Perhaps it was inevitable that with the re-election of President Obama in 2012, the balance of power elsewhere in congress and across the nation would shift rightward.
Especially after having controlled the Senate for so long [and only by a narrow margin], I’m sure the senate Democrats were fully aware of how dire the situation was. They made what efforts they could, but in the end, Tuesday was a rout for the Democratic Party.
Although Democratic voter turnout is historically shoddy in midterm elections, I’m sure even some Republicans didn’t predict such crushing victories in some places [such as John Kasich’s landslide victory for reelection here in Ohio].
Though there had been high hopes for the nail-bitingly close gubernatorial races in Florida and North Carolina, the Democrats lost them both and as a result the party needs to begin taking a very close look at itself.
I’ve voted straight Democrat for as long as I’ve been eligible to vote [although I’ve followed politics since I was much younger], but I’ve never been so ashamed to say I vote blue.
It’s not the embarrassing defeats in the primaries that have embittered me, it’s not the collective rightward shift that came after the emergence of the Tea Party that’s moved the whole political spectrum, it’s not even the pitiful voter turnout for the midterms that makes me wonder why I bother voting at all.
What bothers me in my heart of hearts is that I must continually choose between a lesser of two evils and the lesser of those two evils is a party that’s only grown more and more spineless as the years have gone by. With the exception of President Obama and a handful of other Democratic senators and representatives, the party is bereft of
strong leadership.
When the Tea Party first became a significant political force, many Democrats had hoped for a schism within the GOP that would separate the traditional Republicans from the Libertarians and other elements of the right wing.
Though this is still a possibility, this revealed [at least to me] that the hope for this schism wasn’t simply born of political opportunism, but simply of the cold hard truth that the Democrats don’t have the strength or the will to even fight a splinter group of the Republican Party, let alone the whole thing.
The Tea Party shifted the American political spectrum right such that there no longer exists an American left worthy of
the name.
Make no mistake; this rightward shift in American political philosophy has happened in large part because the Democrats have allowed it to. There are too few strong voices all being drowned out by the Paul Ryans and Ted Cruzes of the world. Especially in times of economic hardship, people look to strong, outspoken leaders who promise change and speak words of comfort, regardless of their affiliation.

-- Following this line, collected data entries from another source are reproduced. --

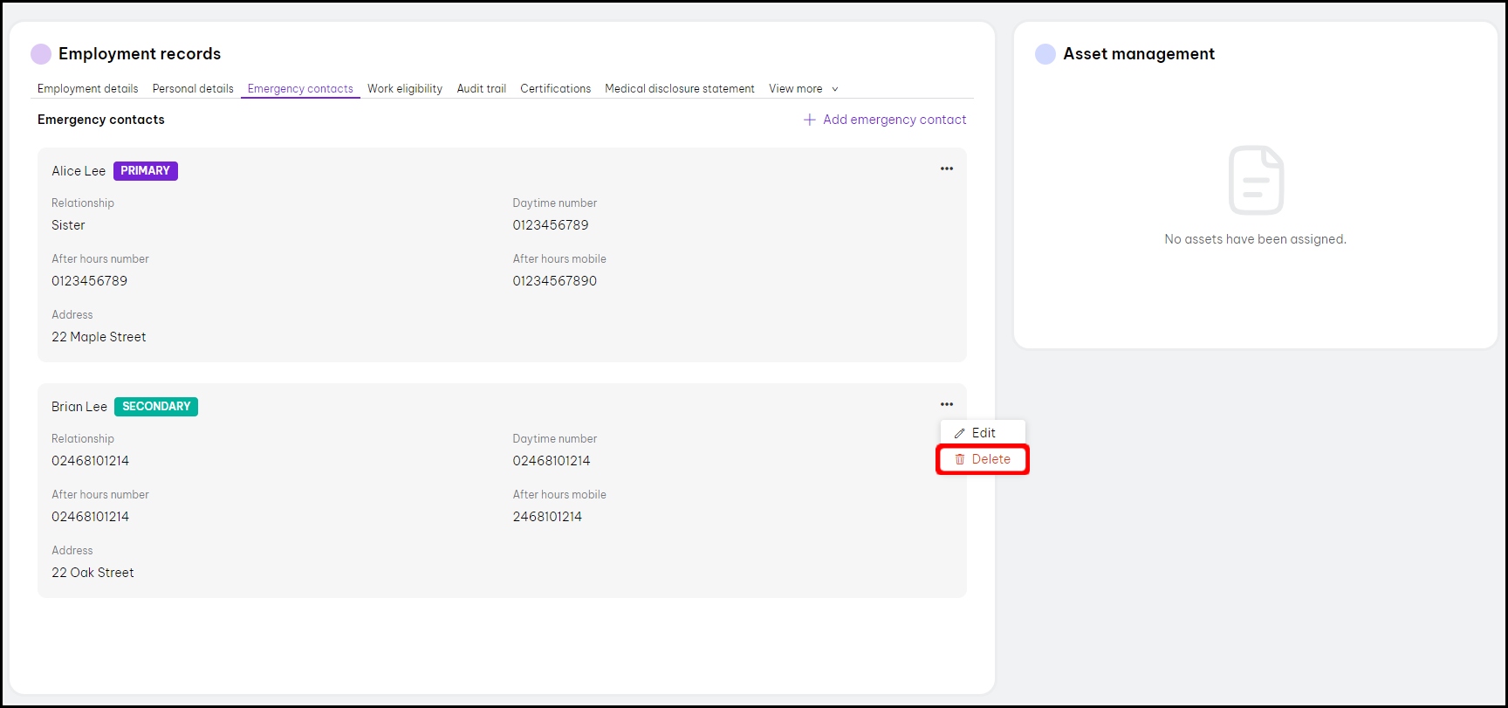The image size is (1508, 708).
Task: Open the Audit trail tab
Action: [481, 89]
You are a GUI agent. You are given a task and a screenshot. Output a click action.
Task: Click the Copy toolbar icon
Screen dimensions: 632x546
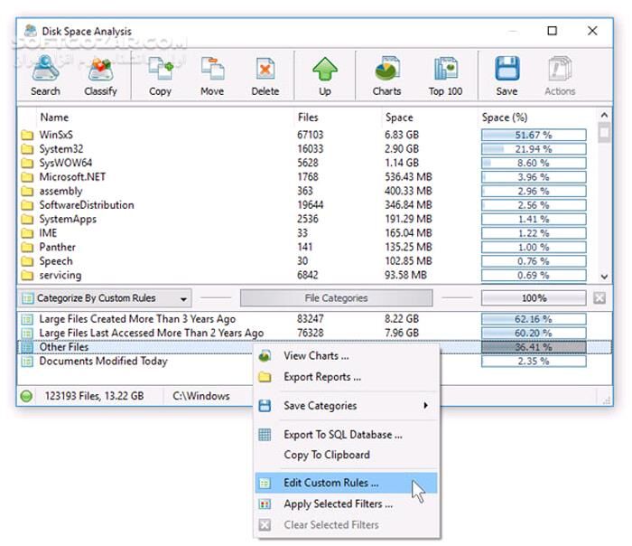pos(160,75)
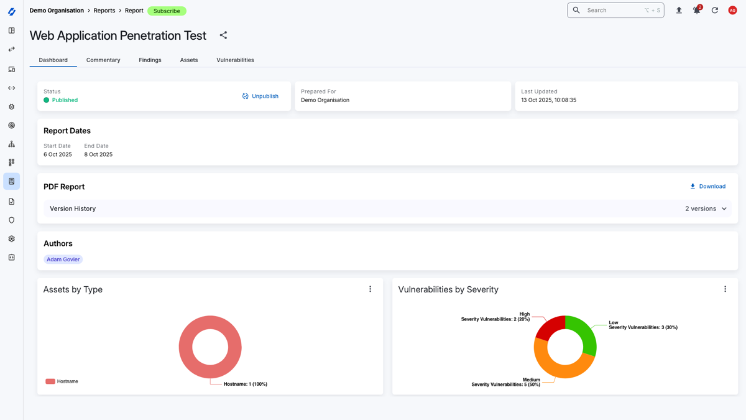746x420 pixels.
Task: Click the hierarchy tree icon in the sidebar
Action: click(x=12, y=144)
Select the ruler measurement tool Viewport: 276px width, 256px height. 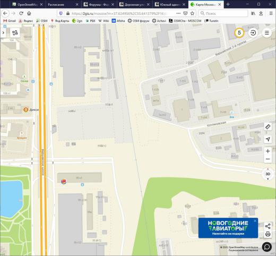[x=268, y=126]
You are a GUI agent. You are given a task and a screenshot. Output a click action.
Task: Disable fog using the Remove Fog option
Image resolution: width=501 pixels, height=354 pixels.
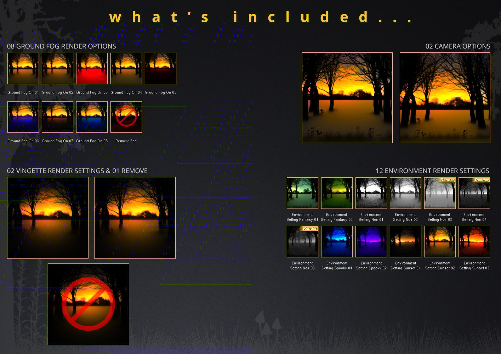pos(126,117)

With almost all of these strong leaders residing in one party, it should not surprise anyone that the GOP is winning and winning big.
There are many factors that lead to one party losing an election so badly, but the leadership of the Democratic Party needs to be completely overhauled or we won’t even be able to win California before too long. I am a liberal, but if this pitiful Harry Reid-led, anemic culture persists, I will no longer be a Democrat.
Furthermore, I’m a Cubs fan, so I’m already bound to one hopeless band of losers and the last thing I need is more of the same.